## Start Data for this exercise

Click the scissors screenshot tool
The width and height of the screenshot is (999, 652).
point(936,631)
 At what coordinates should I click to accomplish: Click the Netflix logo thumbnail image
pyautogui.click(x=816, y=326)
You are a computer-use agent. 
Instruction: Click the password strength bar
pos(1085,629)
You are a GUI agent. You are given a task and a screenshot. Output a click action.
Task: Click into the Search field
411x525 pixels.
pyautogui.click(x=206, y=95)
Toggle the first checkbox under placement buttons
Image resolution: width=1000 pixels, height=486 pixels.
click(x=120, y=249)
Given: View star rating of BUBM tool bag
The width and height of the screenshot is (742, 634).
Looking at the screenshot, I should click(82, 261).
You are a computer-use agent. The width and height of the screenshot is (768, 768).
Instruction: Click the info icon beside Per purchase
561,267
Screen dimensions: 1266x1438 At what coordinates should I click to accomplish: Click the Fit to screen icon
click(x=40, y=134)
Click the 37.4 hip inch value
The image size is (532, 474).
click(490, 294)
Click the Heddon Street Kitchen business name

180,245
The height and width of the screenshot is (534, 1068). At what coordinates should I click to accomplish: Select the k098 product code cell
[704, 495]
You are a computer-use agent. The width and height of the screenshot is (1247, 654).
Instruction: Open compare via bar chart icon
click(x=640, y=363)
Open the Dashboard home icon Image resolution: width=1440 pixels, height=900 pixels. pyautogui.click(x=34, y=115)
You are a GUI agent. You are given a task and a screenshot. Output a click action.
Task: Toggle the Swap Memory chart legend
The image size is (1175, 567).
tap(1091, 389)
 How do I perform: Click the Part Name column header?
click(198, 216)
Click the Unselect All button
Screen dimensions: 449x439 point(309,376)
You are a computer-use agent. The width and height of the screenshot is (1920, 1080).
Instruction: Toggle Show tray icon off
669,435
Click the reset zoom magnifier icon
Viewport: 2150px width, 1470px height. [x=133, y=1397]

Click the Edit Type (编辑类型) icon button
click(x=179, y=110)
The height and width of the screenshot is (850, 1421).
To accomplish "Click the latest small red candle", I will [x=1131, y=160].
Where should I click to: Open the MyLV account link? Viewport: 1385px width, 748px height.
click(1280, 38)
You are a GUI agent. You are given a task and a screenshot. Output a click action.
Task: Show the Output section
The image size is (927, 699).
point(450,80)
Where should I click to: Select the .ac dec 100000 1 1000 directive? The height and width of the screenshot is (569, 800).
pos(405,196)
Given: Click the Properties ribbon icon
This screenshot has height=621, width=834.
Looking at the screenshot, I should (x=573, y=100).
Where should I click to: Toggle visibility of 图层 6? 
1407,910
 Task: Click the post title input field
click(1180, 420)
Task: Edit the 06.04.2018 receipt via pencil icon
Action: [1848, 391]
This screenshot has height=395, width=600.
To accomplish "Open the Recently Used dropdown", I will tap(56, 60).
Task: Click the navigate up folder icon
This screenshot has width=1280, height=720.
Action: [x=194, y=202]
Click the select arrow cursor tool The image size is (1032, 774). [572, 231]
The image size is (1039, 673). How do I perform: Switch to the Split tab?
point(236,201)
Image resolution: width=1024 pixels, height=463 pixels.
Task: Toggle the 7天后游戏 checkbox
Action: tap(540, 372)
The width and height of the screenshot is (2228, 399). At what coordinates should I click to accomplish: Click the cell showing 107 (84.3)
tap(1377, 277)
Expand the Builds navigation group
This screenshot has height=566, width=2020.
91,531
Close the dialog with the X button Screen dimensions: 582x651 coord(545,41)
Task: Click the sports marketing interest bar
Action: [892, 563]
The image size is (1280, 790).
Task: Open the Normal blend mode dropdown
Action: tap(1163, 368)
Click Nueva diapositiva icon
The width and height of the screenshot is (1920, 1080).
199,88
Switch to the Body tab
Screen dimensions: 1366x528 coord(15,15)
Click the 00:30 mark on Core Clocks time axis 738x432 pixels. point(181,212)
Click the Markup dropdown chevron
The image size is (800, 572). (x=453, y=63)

## End Data for this exercise

What to work on. Reproduce all of the items above word for word, without changing anything.

Output below.
Click the scissors screenshot tool
The width and height of the screenshot is (999, 652).
point(936,631)
 At what coordinates should I click to accomplish: Click the Netflix logo thumbnail image
pyautogui.click(x=816, y=326)
You are a computer-use agent. 
Instruction: Click the password strength bar
pos(1085,629)
You are a GUI agent. You are given a task and a screenshot. Output a click action.
Task: Click into the Search field
411x525 pixels.
pyautogui.click(x=206, y=95)
Toggle the first checkbox under placement buttons
Image resolution: width=1000 pixels, height=486 pixels.
click(x=120, y=249)
Given: View star rating of BUBM tool bag
The width and height of the screenshot is (742, 634).
Looking at the screenshot, I should click(82, 261).
You are a computer-use agent. The width and height of the screenshot is (768, 768).
Instruction: Click the info icon beside Per purchase
561,267
Screen dimensions: 1266x1438 At what coordinates should I click to accomplish: Click the Fit to screen icon
click(x=40, y=134)
Click the 37.4 hip inch value
The image size is (532, 474).
click(490, 294)
Click the Heddon Street Kitchen business name

180,245
The height and width of the screenshot is (534, 1068). At what coordinates should I click to accomplish: Select the k098 product code cell
[704, 495]
You are a computer-use agent. The width and height of the screenshot is (1247, 654).
Instruction: Open compare via bar chart icon
click(x=640, y=363)
Open the Dashboard home icon Image resolution: width=1440 pixels, height=900 pixels. pyautogui.click(x=34, y=115)
You are a GUI agent. You are given a task and a screenshot. Output a click action.
Task: Toggle the Swap Memory chart legend
The image size is (1175, 567).
tap(1091, 389)
 How do I perform: Click the Part Name column header?
click(198, 216)
Click the Unselect All button
Screen dimensions: 449x439 point(309,376)
You are a computer-use agent. The width and height of the screenshot is (1920, 1080).
Instruction: Toggle Show tray icon off
669,435
Click the reset zoom magnifier icon
Viewport: 2150px width, 1470px height. [x=133, y=1397]

Click the Edit Type (编辑类型) icon button
click(x=179, y=110)
The height and width of the screenshot is (850, 1421).
To accomplish "Click the latest small red candle", I will [x=1131, y=160].
Where should I click to: Open the MyLV account link? Viewport: 1385px width, 748px height.
click(1280, 38)
You are a GUI agent. You are given a task and a screenshot. Output a click action.
Task: Show the Output section
The image size is (927, 699).
point(450,80)
Where should I click to: Select the .ac dec 100000 1 1000 directive? The height and width of the screenshot is (569, 800).
pos(405,196)
Given: Click the Properties ribbon icon
This screenshot has height=621, width=834.
Looking at the screenshot, I should (x=573, y=100).
Where should I click to: Toggle visibility of 图层 6? 
1407,910
 Task: Click the post title input field
click(1180, 420)
Task: Edit the 06.04.2018 receipt via pencil icon
Action: [1848, 391]
This screenshot has height=395, width=600.
To accomplish "Open the Recently Used dropdown", I will tap(56, 60).
Task: Click the navigate up folder icon
This screenshot has width=1280, height=720.
Action: [x=194, y=202]
Click the select arrow cursor tool The image size is (1032, 774). [572, 231]
The image size is (1039, 673). How do I perform: Switch to the Split tab?
point(236,201)
Image resolution: width=1024 pixels, height=463 pixels.
Task: Toggle the 7天后游戏 checkbox
Action: tap(540, 372)
The width and height of the screenshot is (2228, 399). At what coordinates should I click to accomplish: Click the cell showing 107 (84.3)
tap(1377, 277)
Expand the Builds navigation group
This screenshot has height=566, width=2020.
91,531
Close the dialog with the X button Screen dimensions: 582x651 coord(545,41)
Task: Click the sports marketing interest bar
Action: [892, 563]
The image size is (1280, 790).
Task: Open the Normal blend mode dropdown
Action: tap(1163, 368)
Click Nueva diapositiva icon
The width and height of the screenshot is (1920, 1080).
199,88
Switch to the Body tab
Screen dimensions: 1366x528 coord(15,15)
Click the 00:30 mark on Core Clocks time axis 738x432 pixels. point(181,212)
Click the Markup dropdown chevron
The image size is (800, 572). (x=453, y=63)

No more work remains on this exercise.